- WORK TO COMPLETE:
Reproduce exactly, and only, the lines below from the one containing "Task: Toggle password visibility eye icon" through the one containing "Task: Click save".

* * * * * * * * *

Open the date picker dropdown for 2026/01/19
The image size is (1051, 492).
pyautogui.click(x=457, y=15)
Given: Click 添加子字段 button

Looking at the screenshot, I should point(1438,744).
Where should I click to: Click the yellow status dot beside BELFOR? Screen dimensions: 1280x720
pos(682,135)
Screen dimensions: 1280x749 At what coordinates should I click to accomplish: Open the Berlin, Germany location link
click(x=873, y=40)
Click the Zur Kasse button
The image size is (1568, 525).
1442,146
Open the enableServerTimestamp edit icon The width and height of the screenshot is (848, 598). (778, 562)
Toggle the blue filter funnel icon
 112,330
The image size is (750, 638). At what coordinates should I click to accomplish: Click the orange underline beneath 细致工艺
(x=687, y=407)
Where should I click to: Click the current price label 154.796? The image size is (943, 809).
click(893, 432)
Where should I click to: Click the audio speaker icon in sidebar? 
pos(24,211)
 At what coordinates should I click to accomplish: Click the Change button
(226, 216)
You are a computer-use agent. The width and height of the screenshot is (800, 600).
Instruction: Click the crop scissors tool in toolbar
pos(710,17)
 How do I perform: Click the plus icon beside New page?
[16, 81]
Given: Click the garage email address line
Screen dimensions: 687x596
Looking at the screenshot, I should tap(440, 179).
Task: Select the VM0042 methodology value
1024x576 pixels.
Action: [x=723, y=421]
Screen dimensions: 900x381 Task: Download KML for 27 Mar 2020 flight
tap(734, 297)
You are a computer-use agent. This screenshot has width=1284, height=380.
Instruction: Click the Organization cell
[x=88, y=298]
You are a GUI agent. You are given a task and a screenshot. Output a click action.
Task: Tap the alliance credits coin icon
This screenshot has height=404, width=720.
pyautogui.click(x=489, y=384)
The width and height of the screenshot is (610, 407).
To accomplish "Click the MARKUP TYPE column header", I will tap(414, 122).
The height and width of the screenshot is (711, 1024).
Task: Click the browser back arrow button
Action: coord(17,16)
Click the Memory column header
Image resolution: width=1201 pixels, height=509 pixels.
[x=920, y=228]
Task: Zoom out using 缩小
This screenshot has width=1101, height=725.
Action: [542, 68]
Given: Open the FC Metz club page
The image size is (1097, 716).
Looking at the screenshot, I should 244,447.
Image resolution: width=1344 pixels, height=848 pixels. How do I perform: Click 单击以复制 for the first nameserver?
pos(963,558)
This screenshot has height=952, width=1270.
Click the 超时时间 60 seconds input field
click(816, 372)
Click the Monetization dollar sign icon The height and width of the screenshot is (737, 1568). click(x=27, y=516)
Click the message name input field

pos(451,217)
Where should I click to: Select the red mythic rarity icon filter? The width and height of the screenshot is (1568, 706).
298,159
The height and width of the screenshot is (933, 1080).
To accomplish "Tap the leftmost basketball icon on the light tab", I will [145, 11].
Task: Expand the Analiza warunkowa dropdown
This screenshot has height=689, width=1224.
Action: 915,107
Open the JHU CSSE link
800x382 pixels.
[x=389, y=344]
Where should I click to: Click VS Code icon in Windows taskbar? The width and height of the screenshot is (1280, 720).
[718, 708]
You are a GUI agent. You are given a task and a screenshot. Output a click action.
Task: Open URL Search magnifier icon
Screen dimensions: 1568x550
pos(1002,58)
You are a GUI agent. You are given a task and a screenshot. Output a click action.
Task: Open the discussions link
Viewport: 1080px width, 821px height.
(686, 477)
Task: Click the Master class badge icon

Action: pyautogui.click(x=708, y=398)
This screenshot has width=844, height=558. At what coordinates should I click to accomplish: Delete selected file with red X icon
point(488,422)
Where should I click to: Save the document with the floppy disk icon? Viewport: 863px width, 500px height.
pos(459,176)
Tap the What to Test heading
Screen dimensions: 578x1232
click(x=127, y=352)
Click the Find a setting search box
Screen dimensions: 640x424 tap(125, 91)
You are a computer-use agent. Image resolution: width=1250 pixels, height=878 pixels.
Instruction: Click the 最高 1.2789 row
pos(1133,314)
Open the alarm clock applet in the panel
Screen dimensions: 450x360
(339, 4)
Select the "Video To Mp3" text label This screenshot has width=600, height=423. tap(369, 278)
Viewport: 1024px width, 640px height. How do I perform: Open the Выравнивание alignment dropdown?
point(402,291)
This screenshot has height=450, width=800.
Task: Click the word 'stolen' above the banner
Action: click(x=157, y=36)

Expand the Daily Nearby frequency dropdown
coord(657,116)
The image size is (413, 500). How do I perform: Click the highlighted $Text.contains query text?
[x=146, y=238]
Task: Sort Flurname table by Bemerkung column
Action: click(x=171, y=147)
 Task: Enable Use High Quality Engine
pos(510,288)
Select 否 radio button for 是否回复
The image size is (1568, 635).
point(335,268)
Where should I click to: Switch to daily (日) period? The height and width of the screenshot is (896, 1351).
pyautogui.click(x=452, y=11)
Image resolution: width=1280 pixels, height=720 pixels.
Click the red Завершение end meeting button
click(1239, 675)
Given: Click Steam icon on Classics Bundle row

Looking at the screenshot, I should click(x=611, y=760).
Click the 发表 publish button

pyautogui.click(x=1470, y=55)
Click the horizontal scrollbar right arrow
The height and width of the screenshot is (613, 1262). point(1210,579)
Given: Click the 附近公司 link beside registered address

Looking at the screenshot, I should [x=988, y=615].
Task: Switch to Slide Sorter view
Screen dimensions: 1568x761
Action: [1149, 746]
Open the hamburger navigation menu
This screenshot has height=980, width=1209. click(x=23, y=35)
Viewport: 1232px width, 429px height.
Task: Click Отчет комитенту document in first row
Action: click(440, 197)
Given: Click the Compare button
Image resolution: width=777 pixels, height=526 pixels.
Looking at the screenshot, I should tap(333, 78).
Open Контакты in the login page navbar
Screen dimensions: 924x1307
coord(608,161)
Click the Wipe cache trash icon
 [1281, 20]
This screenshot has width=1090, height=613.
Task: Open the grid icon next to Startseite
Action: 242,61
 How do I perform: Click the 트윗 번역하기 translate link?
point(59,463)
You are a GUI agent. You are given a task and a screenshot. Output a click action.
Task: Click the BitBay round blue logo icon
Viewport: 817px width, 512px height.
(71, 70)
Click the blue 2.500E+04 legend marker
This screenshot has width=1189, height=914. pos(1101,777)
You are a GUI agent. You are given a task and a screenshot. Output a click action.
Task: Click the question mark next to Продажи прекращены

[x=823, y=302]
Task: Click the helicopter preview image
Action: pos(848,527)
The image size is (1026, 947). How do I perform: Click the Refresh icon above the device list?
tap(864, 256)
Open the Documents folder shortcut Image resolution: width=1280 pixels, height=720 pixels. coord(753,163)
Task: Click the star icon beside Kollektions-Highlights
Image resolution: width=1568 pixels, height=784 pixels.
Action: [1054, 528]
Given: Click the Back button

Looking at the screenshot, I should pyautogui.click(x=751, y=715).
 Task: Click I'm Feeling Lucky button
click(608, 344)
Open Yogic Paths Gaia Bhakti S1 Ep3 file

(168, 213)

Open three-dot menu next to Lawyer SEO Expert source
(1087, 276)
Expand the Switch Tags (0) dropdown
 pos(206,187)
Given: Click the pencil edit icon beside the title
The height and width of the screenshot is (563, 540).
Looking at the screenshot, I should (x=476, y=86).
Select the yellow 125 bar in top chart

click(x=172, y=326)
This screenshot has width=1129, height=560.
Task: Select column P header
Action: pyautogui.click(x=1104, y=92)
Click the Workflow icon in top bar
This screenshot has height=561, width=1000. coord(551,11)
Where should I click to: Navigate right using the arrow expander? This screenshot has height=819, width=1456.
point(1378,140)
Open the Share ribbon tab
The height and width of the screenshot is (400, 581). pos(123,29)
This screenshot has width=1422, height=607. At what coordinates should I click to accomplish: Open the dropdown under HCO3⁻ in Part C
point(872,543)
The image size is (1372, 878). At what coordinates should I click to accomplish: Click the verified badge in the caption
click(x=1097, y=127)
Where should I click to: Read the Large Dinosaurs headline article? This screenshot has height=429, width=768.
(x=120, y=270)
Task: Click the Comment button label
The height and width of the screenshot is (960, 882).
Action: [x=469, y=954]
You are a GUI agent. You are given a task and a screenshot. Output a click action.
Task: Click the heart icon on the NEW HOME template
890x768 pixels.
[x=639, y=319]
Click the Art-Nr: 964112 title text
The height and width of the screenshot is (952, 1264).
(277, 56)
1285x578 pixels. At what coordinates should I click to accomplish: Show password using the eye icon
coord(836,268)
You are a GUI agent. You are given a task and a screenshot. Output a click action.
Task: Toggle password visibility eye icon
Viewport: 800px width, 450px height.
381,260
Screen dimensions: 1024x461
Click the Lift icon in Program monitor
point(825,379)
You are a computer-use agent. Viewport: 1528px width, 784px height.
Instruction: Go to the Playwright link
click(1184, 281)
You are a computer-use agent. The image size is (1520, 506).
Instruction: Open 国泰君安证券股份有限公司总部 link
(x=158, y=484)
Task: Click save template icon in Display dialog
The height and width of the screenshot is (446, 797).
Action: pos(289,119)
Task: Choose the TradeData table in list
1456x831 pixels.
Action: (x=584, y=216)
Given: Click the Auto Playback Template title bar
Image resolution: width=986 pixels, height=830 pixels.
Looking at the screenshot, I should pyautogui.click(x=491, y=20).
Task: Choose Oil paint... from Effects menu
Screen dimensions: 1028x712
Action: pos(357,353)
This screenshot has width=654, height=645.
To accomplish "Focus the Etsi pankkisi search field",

* * * * * * * * *

- OUTPUT OF THE EXERCISE:
Task: Toggle password visibility eye icon
Viewport: 800px width, 450px height.
381,260
Screen dimensions: 1024x461
Click the Lift icon in Program monitor
point(825,379)
You are a computer-use agent. Viewport: 1528px width, 784px height.
Instruction: Go to the Playwright link
click(1184, 281)
You are a computer-use agent. The image size is (1520, 506).
Instruction: Open 国泰君安证券股份有限公司总部 link
(x=158, y=484)
Task: Click save template icon in Display dialog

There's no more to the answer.